How to move a landline number to a cell phone carrier (Part 3)

Continued from Part 2: How to move a landline number to a cell phone carrier


This Sounds Great! Is There Any Bad News?

Here comes the bad news. The Federal Communications Commission has made it illegal for all wireless providers to refuse a valid port request. A cell phone number can always be ported to a different provider. That’s actually the good news. The bad news is this is not always true for landlines.

Depending on the size of your landline carrier, they may have received a state waiver for porting numbers. This allows the company to refuse a port request. When this happens, you will not be able to transfer your landline number to any other provider. If your request is denied and all the information provided to the wireless company was correct, you may want to consider contacting your state’s public utility commission. This department will let you know whether or not your landline carrier has a waiver.

Companies without a waiver will need to honor the request and your number should be associated with your cell phone within the appropriate time frame. Once the port has been completed, your landline service should be automatically disconnected. You should then receive a bill for any amount owed to the carrier.

What If I Owe My Telephone Company Money?

A successful telephone number port does not remove your payment obligation.
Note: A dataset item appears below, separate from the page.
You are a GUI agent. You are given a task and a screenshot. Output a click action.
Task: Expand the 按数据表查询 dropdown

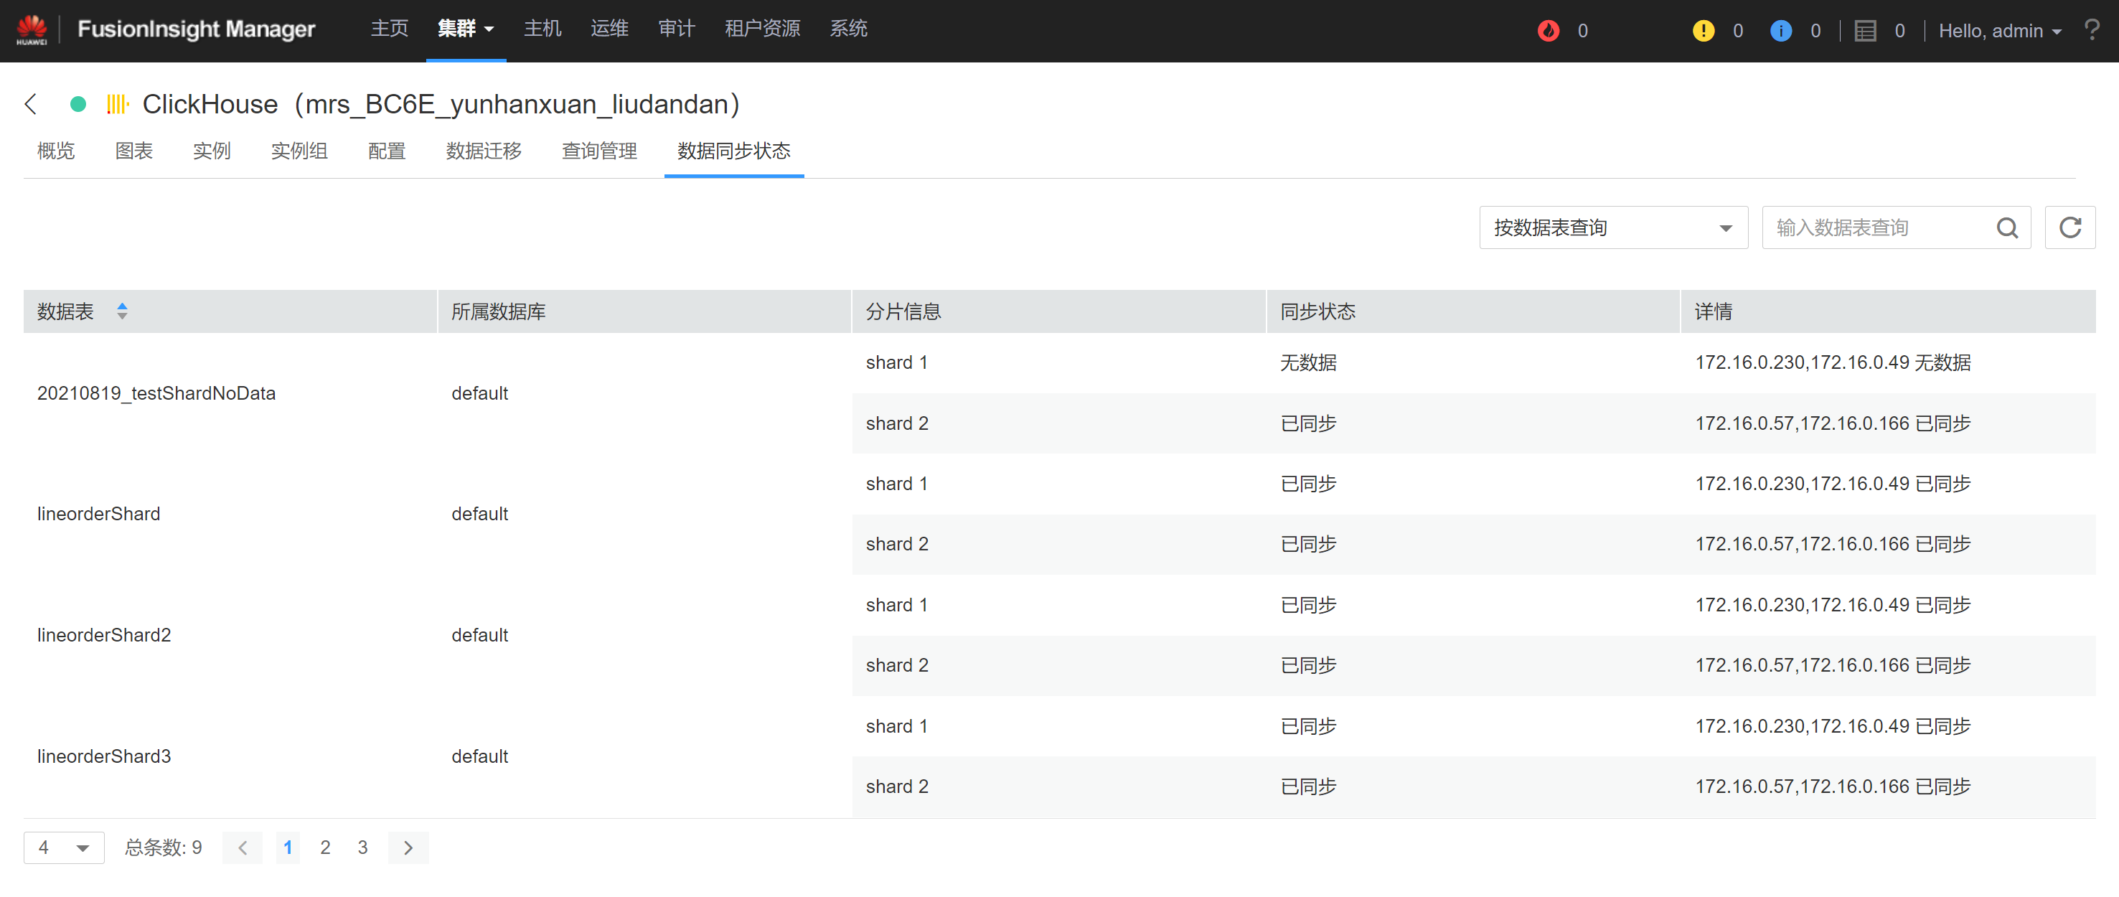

This refers to contracts as well. It is important to contact your landline provider if you are unsure as to whether or not there will be any sort of early termination fee. Moving a number to a new carrier will count as early termination if you are still under contract. This is especially true if your landline was bundled with other services such as cable or internet. You may lose discounts or incur additional fees for breaking the “bundle.” Long distance will never travel with the transfer of your landline number. Make sure that long distance calling is provided by your new wireless carrier before making long distance calls. It usually is but be 100% sure. Also, carriers will not allow portability if you have outstanding bills so you better clear any past due invoices.

I prefer Talking on Handsets. What are my Options for Me?

Yes! Don’t worry if you enjoy using a handset while at home. There are devices available which will allow you to use your cordless or corded handset instead of your cell phone. Docking stations can be purchased from a variety of sources and allow you to use your internal telephone wiring via cable or Bluetooth. All you need to do is set up the station and your cell phone in an area of the home that has reception. When calls come in, you will be able to answer using the normal telephone. If you need to leave the house or want to switch back to the cell phone, you can simply remove the phone from the docking station.